***** MATERIAL PROVIDED *****
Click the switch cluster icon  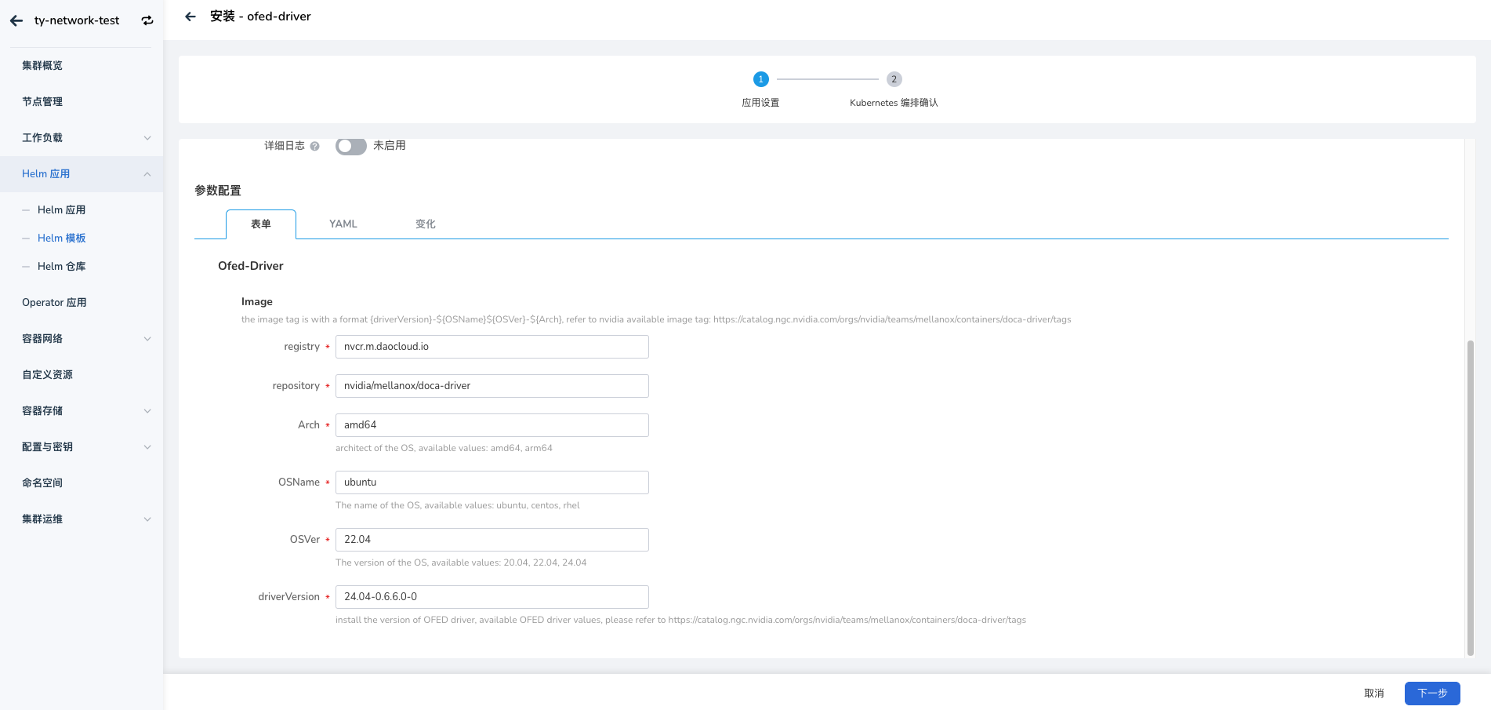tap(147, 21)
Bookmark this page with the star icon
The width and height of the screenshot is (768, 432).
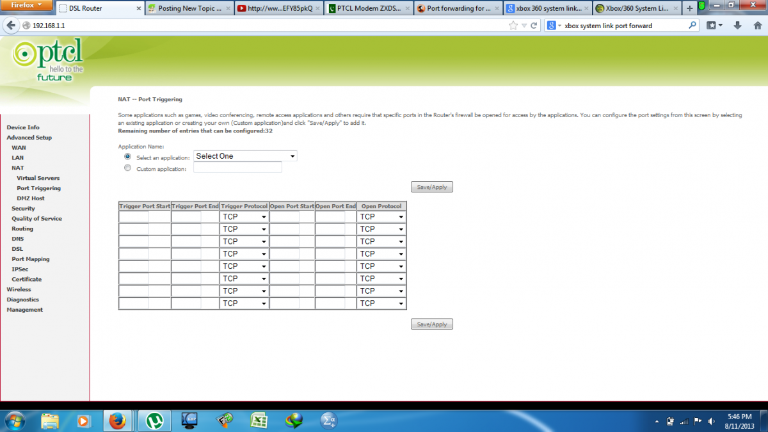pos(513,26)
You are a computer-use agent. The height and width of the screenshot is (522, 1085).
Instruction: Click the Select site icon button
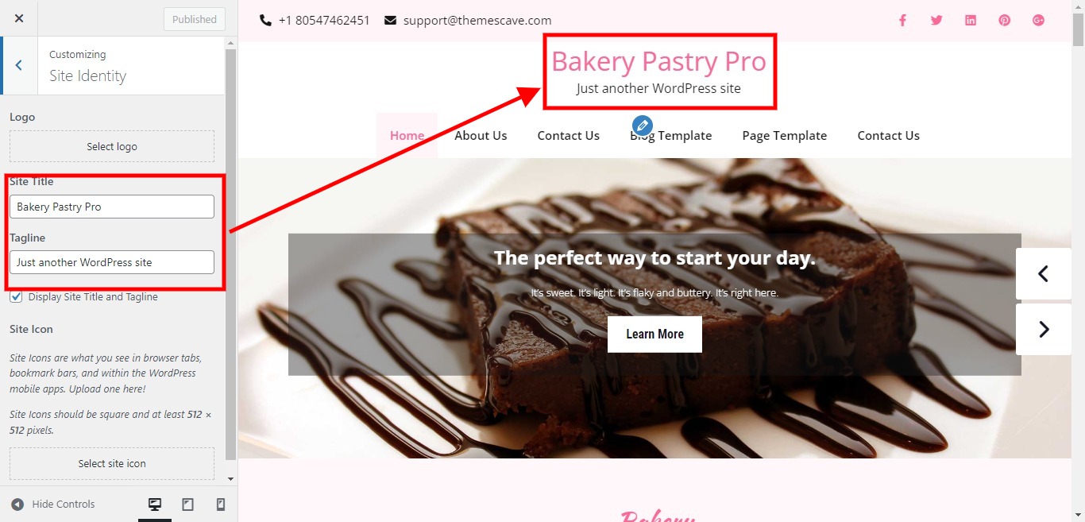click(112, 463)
*****
■ **YOUR TASK**:
Transcribe exactly, and only, the lines from the one with "Bookmark this page with the star icon" through the final line of the data above. The pictures stay out.

■ **ANSWER TO THIS PROBLEM**:
Bookmark this page with the star icon
The width and height of the screenshot is (768, 432).
pos(513,26)
You are a computer-use agent. The height and width of the screenshot is (522, 1085).
Instruction: Click the Select site icon button
click(112, 463)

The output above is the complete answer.